Activity → Every line of the material must be copied exactly, from the first to the last.

** Dataset content follows **

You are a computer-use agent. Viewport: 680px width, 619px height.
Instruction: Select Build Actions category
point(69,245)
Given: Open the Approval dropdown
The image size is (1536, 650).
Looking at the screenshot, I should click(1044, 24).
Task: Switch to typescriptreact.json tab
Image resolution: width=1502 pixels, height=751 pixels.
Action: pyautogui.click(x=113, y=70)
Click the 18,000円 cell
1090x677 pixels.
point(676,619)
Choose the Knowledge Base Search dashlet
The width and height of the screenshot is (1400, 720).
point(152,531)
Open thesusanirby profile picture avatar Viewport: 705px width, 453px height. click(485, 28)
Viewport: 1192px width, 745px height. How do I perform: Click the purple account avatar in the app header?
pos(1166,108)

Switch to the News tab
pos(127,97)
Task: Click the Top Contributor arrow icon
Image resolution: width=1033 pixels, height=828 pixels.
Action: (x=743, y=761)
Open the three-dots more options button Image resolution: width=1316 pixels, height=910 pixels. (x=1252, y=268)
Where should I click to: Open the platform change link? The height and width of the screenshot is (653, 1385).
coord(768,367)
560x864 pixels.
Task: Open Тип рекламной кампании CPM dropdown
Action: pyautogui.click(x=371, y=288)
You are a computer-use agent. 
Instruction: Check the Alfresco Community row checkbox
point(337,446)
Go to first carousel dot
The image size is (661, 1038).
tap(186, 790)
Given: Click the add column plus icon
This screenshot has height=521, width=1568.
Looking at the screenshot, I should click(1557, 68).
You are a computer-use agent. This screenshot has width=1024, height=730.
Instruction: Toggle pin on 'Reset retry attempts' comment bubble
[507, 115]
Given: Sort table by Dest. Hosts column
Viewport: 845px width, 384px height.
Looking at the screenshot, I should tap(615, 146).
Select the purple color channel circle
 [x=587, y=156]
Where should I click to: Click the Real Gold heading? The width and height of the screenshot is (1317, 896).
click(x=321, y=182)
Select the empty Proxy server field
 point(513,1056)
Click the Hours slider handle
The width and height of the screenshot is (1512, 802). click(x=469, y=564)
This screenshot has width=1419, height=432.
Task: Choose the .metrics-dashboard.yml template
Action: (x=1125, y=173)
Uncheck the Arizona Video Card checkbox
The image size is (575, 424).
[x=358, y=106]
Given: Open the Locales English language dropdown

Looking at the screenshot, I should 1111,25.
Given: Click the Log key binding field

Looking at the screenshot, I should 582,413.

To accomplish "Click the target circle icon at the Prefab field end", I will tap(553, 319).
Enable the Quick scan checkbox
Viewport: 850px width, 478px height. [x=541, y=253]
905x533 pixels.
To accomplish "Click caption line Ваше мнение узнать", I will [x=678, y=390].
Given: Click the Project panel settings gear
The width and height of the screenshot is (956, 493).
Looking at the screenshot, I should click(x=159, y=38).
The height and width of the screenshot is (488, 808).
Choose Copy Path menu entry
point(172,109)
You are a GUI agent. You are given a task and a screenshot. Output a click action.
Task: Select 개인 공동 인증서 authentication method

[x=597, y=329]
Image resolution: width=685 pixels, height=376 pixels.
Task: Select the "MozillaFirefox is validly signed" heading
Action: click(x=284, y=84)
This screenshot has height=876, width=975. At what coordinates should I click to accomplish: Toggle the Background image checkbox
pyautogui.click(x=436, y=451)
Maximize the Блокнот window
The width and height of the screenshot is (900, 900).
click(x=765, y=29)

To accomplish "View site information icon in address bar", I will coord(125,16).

** End of Dataset content **

Output of the task →
You are a computer-use agent. Viewport: 680px width, 619px height.
Instruction: Select Build Actions category
point(69,245)
Given: Open the Approval dropdown
The image size is (1536, 650).
Looking at the screenshot, I should click(1044, 24).
Task: Switch to typescriptreact.json tab
Image resolution: width=1502 pixels, height=751 pixels.
Action: pyautogui.click(x=113, y=70)
Click the 18,000円 cell
1090x677 pixels.
point(676,619)
Choose the Knowledge Base Search dashlet
The width and height of the screenshot is (1400, 720).
point(152,531)
Open thesusanirby profile picture avatar Viewport: 705px width, 453px height. click(485, 28)
Viewport: 1192px width, 745px height. How do I perform: Click the purple account avatar in the app header?
pos(1166,108)

Switch to the News tab
pos(127,97)
Task: Click the Top Contributor arrow icon
Image resolution: width=1033 pixels, height=828 pixels.
Action: (x=743, y=761)
Open the three-dots more options button Image resolution: width=1316 pixels, height=910 pixels. (x=1252, y=268)
Where should I click to: Open the platform change link? The height and width of the screenshot is (653, 1385).
coord(768,367)
560x864 pixels.
Task: Open Тип рекламной кампании CPM dropdown
Action: pyautogui.click(x=371, y=288)
You are a computer-use agent. 
Instruction: Check the Alfresco Community row checkbox
point(337,446)
Go to first carousel dot
The image size is (661, 1038).
tap(186, 790)
Given: Click the add column plus icon
This screenshot has height=521, width=1568.
Looking at the screenshot, I should click(1557, 68).
You are a computer-use agent. This screenshot has width=1024, height=730.
Instruction: Toggle pin on 'Reset retry attempts' comment bubble
[507, 115]
Given: Sort table by Dest. Hosts column
Viewport: 845px width, 384px height.
Looking at the screenshot, I should tap(615, 146).
Select the purple color channel circle
 [x=587, y=156]
Where should I click to: Click the Real Gold heading? The width and height of the screenshot is (1317, 896).
click(x=321, y=182)
Select the empty Proxy server field
 point(513,1056)
Click the Hours slider handle
The width and height of the screenshot is (1512, 802). click(x=469, y=564)
This screenshot has width=1419, height=432.
Task: Choose the .metrics-dashboard.yml template
Action: (x=1125, y=173)
Uncheck the Arizona Video Card checkbox
The image size is (575, 424).
[x=358, y=106]
Given: Open the Locales English language dropdown

Looking at the screenshot, I should 1111,25.
Given: Click the Log key binding field

Looking at the screenshot, I should 582,413.

To accomplish "Click the target circle icon at the Prefab field end", I will tap(553, 319).
Enable the Quick scan checkbox
Viewport: 850px width, 478px height. [x=541, y=253]
905x533 pixels.
To accomplish "Click caption line Ваше мнение узнать", I will [x=678, y=390].
Given: Click the Project panel settings gear
The width and height of the screenshot is (956, 493).
Looking at the screenshot, I should click(x=159, y=38).
The height and width of the screenshot is (488, 808).
Choose Copy Path menu entry
point(172,109)
You are a GUI agent. You are given a task and a screenshot. Output a click action.
Task: Select 개인 공동 인증서 authentication method

[x=597, y=329]
Image resolution: width=685 pixels, height=376 pixels.
Task: Select the "MozillaFirefox is validly signed" heading
Action: click(x=284, y=84)
This screenshot has height=876, width=975. At what coordinates should I click to accomplish: Toggle the Background image checkbox
pyautogui.click(x=436, y=451)
Maximize the Блокнот window
The width and height of the screenshot is (900, 900).
click(x=765, y=29)

To accomplish "View site information icon in address bar", I will coord(125,16).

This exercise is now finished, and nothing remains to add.